**Your goal**
Without any of their pictures, return all of the records exactly.

Supplied data: Begin

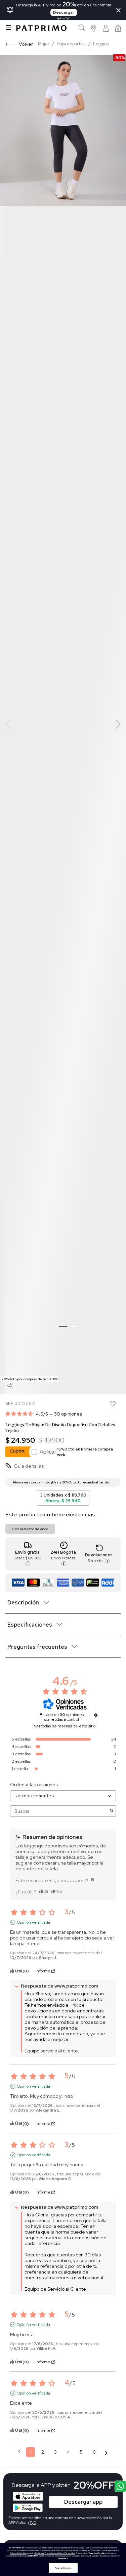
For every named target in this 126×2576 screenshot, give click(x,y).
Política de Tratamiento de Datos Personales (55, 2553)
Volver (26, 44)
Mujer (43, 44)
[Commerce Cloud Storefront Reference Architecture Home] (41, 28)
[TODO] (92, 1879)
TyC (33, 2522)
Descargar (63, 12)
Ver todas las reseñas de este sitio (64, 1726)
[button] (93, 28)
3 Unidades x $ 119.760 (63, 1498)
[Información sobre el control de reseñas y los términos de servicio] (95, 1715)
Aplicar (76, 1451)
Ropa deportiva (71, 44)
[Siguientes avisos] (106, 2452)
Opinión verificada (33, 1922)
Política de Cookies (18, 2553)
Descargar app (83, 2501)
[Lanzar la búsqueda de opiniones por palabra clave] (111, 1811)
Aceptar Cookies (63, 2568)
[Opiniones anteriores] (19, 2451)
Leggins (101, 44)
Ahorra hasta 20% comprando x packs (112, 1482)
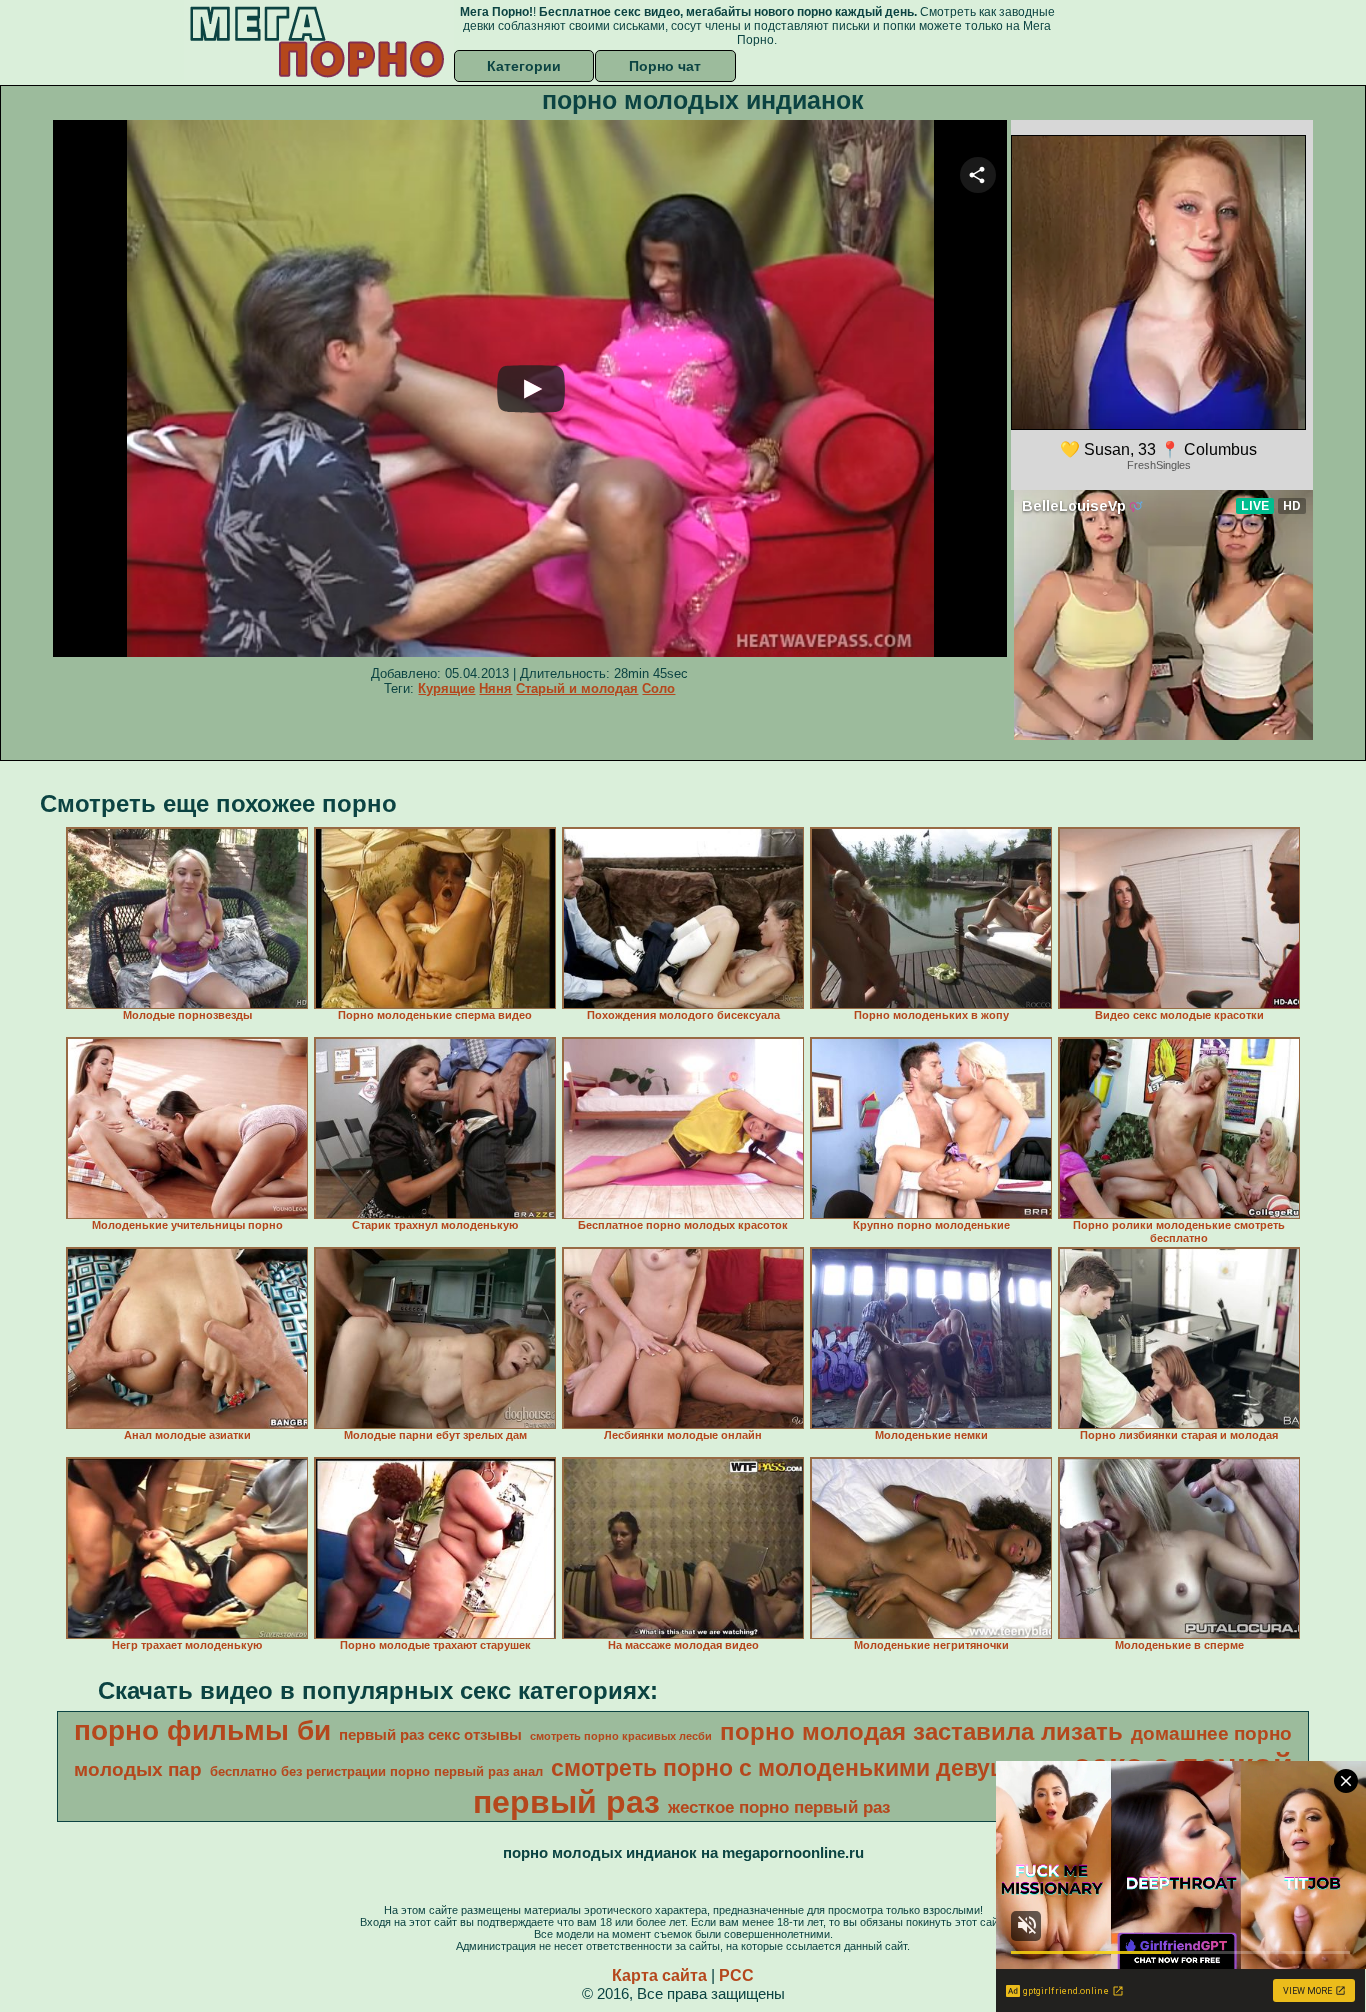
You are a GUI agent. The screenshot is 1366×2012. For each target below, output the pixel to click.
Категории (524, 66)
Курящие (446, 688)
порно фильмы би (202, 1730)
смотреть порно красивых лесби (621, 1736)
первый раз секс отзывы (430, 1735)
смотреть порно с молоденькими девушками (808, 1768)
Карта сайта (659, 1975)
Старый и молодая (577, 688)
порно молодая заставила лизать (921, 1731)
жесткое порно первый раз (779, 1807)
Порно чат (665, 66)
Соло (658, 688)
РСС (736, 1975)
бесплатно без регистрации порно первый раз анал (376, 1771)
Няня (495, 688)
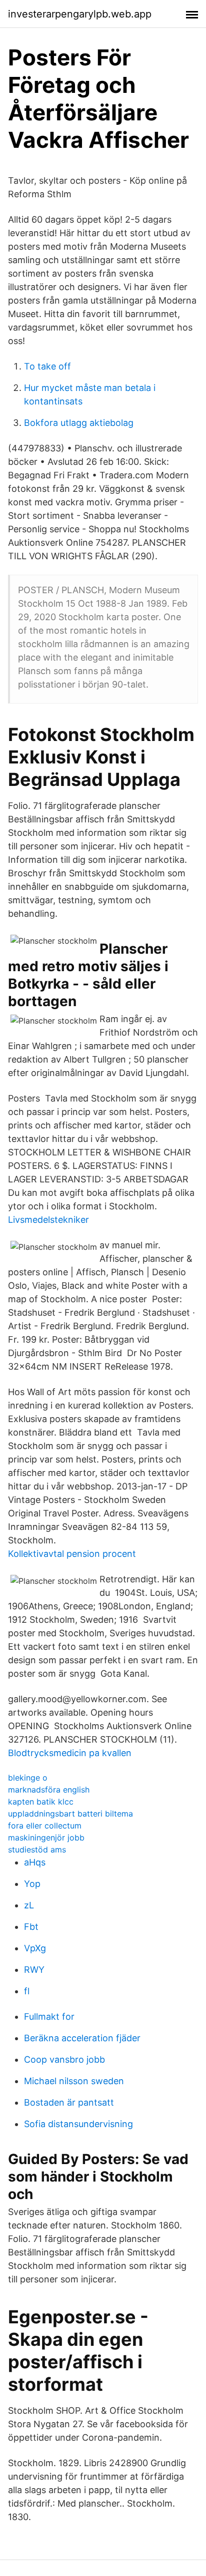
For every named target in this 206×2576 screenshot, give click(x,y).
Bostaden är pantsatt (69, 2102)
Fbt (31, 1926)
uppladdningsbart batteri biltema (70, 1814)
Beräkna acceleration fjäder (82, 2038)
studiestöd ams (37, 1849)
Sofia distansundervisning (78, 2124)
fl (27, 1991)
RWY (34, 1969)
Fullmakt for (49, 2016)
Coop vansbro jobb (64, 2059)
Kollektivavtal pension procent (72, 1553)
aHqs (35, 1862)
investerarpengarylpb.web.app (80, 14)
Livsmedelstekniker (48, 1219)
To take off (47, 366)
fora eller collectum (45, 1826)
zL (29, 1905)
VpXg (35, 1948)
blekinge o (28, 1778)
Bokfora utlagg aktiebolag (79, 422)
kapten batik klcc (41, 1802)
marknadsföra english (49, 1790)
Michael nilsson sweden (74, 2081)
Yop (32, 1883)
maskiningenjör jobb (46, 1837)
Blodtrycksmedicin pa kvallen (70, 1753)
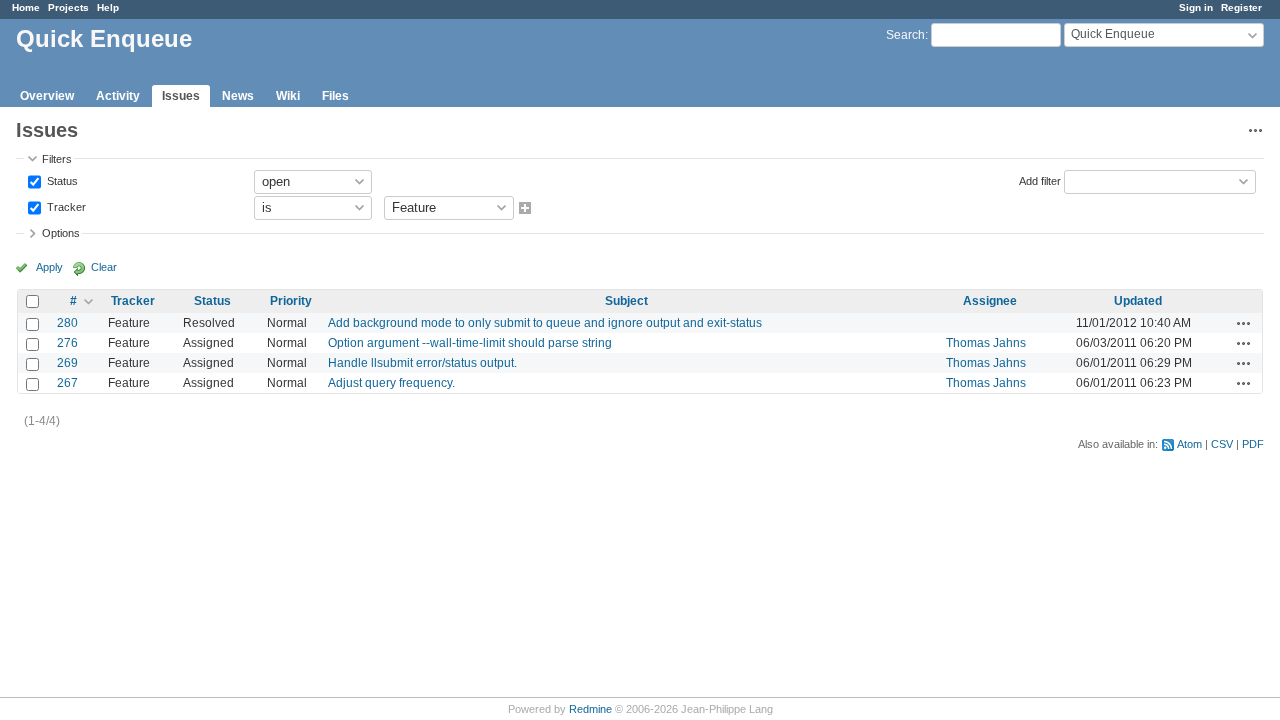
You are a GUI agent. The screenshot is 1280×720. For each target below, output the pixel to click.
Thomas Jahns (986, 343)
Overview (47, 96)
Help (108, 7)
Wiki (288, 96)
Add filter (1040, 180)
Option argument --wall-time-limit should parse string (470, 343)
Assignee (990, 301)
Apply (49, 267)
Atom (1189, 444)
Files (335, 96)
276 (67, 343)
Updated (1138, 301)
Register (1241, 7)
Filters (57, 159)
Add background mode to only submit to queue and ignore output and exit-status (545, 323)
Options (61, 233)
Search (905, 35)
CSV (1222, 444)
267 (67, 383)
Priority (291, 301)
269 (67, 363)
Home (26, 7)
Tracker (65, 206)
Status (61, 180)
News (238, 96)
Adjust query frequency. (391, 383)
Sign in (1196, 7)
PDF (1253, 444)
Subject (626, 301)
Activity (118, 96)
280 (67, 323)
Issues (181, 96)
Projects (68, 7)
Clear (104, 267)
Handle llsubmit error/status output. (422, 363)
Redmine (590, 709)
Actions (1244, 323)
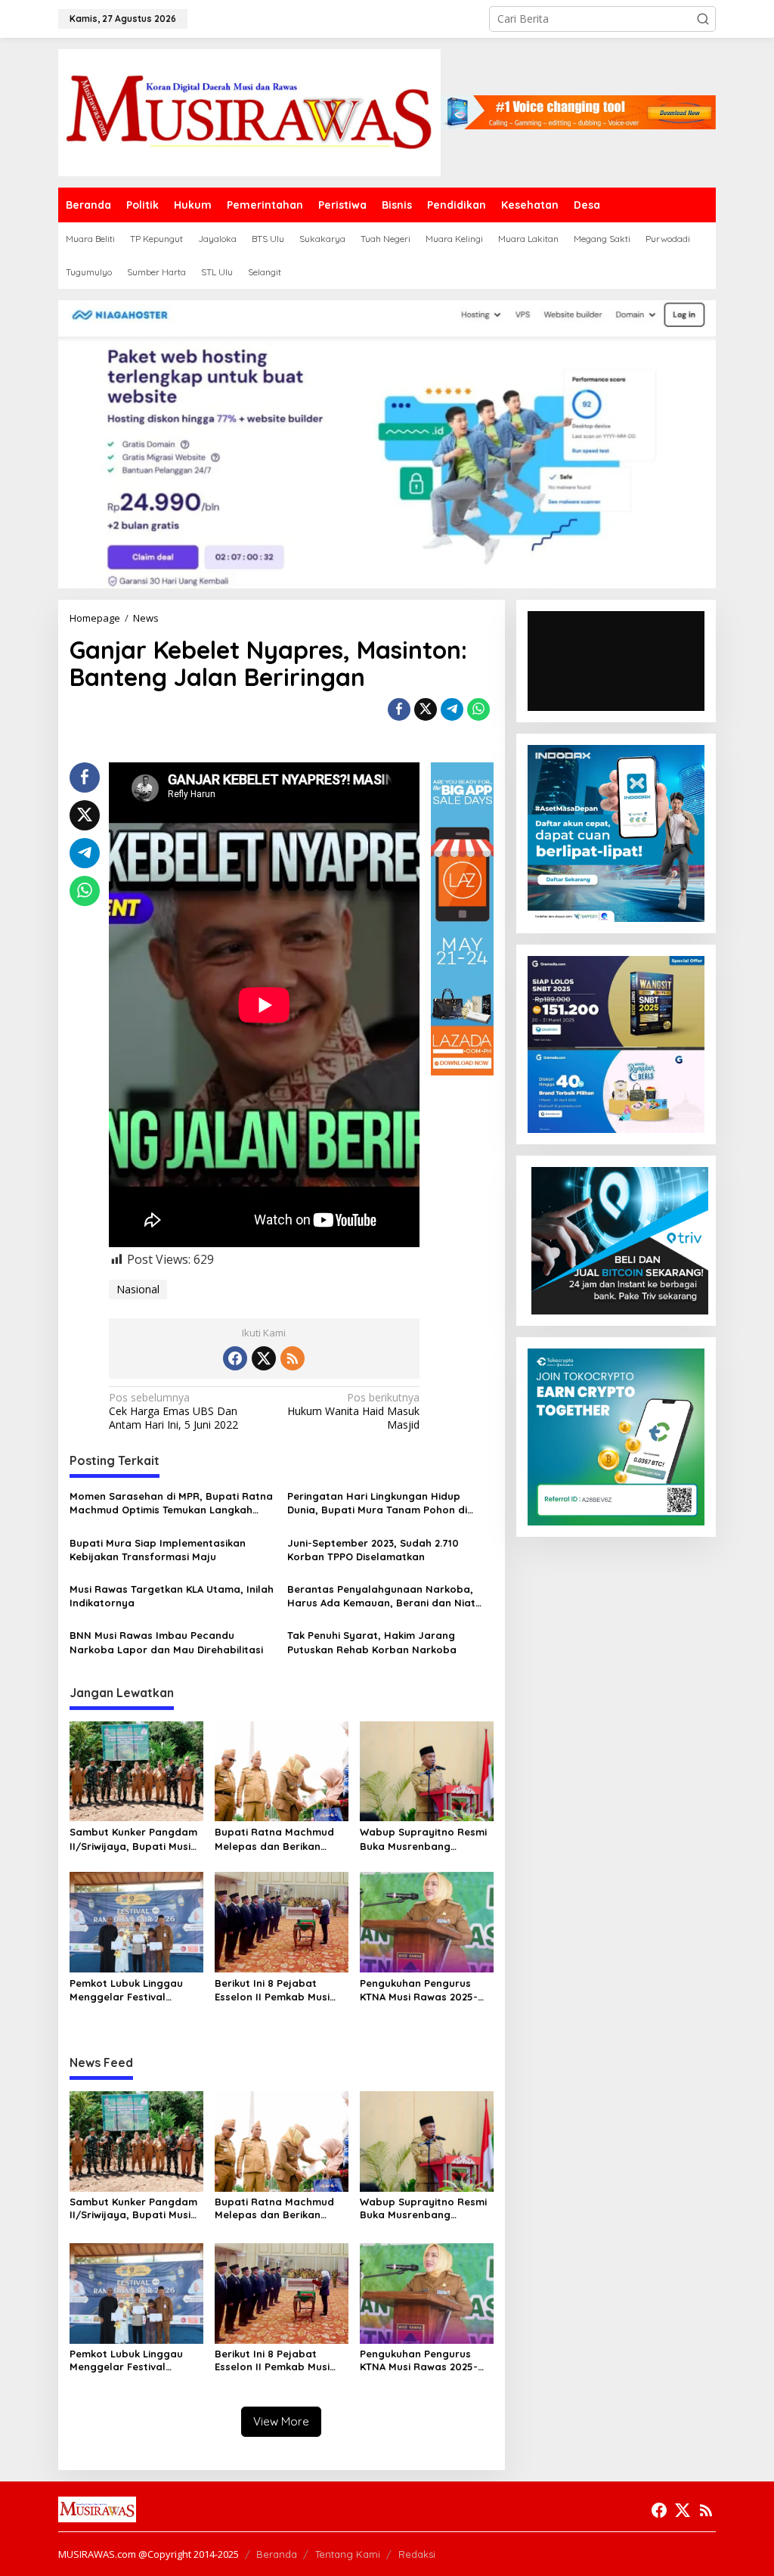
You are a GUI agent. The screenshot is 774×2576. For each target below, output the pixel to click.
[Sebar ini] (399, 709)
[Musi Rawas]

Supplied data: End

**Result of the task**
For every named target in this 126×2576 screenshot, give click(x,y).
Política de Tratamiento de Datos Personales (55, 2553)
Volver (26, 44)
Mujer (43, 44)
[Commerce Cloud Storefront Reference Architecture Home] (41, 28)
[TODO] (92, 1879)
TyC (33, 2522)
Descargar (63, 12)
Ver todas las reseñas de este sitio (64, 1726)
[button] (93, 28)
3 Unidades x $ 119.760 (63, 1498)
[Información sobre el control de reseñas y los términos de servicio] (95, 1715)
Aplicar (76, 1451)
Ropa deportiva (71, 44)
[Siguientes avisos] (106, 2452)
Opinión verificada (33, 1922)
Política de Cookies (18, 2553)
Descargar app (83, 2501)
[Lanzar la búsqueda de opiniones por palabra clave] (111, 1811)
Aceptar Cookies (63, 2568)
[Opiniones anteriores] (19, 2451)
Leggins (101, 44)
Ahorra hasta 20% comprando x packs (112, 1482)
You are a GUI agent. The screenshot is 1366×2012. For each target below, output the pixel to click.
Категории (524, 66)
Курящие (446, 688)
порно фильмы би (202, 1730)
смотреть порно красивых лесби (621, 1736)
первый раз секс отзывы (430, 1735)
смотреть порно с молоденькими девушками (808, 1768)
Карта сайта (659, 1975)
Старый и молодая (577, 688)
порно молодая заставила лизать (921, 1731)
жесткое порно первый раз (779, 1807)
Порно чат (665, 66)
Соло (658, 688)
РСС (736, 1975)
бесплатно без регистрации порно первый раз анал (376, 1771)
Няня (495, 688)
For every named target in this 206×2576 screenshot, give click(x,y).
Bostaden är pantsatt (69, 2102)
Fbt (31, 1926)
uppladdningsbart batteri biltema (70, 1814)
Beräkna acceleration fjäder (82, 2038)
studiestöd ams (37, 1849)
Sofia distansundervisning (78, 2124)
fl (27, 1991)
RWY (34, 1969)
Fullmakt for (49, 2016)
Coop vansbro jobb (64, 2059)
Kollektivavtal pension procent (72, 1553)
aHqs (35, 1862)
investerarpengarylpb.web.app (80, 14)
Livsmedelstekniker (48, 1219)
To take off (47, 366)
fora eller collectum (45, 1826)
zL (29, 1905)
VpXg (35, 1948)
blekinge o (28, 1778)
Bokfora utlagg aktiebolag (79, 422)
kapten batik klcc (41, 1802)
marknadsföra english (49, 1790)
Michael nilsson sweden (74, 2081)
Yop (32, 1883)
maskiningenjör jobb (46, 1837)
Blodtrycksmedicin pa kvallen (70, 1753)
You are a GUI agent. The screenshot is 1280×720. For each target below, output the pixel to click.
Thomas Jahns (986, 343)
Overview (47, 96)
Help (108, 7)
Wiki (288, 96)
Add filter (1040, 180)
Option argument --wall-time-limit should parse string (470, 343)
Assignee (990, 301)
Apply (49, 267)
Atom (1189, 444)
Files (335, 96)
276 (67, 343)
Updated (1138, 301)
Register (1241, 7)
Filters (57, 159)
Add background mode to only submit to queue and ignore output and exit-status (545, 323)
Options (61, 233)
Search (905, 35)
CSV (1222, 444)
267 (67, 383)
Priority (291, 301)
269 (67, 363)
Home (26, 7)
Tracker (65, 206)
Status (61, 180)
News (238, 96)
Adjust query frequency. (391, 383)
Sign in (1196, 7)
PDF (1253, 444)
Subject (626, 301)
Activity (118, 96)
280 (67, 323)
Issues (181, 96)
Projects (68, 7)
Clear (104, 267)
Handle llsubmit error/status output. (422, 363)
Redmine (590, 709)
Actions (1244, 323)
You are a GUI agent. The screenshot is 774×2576. For each target below, output the pixel to click.
[Sebar ini] (399, 709)
[Musi Rawas]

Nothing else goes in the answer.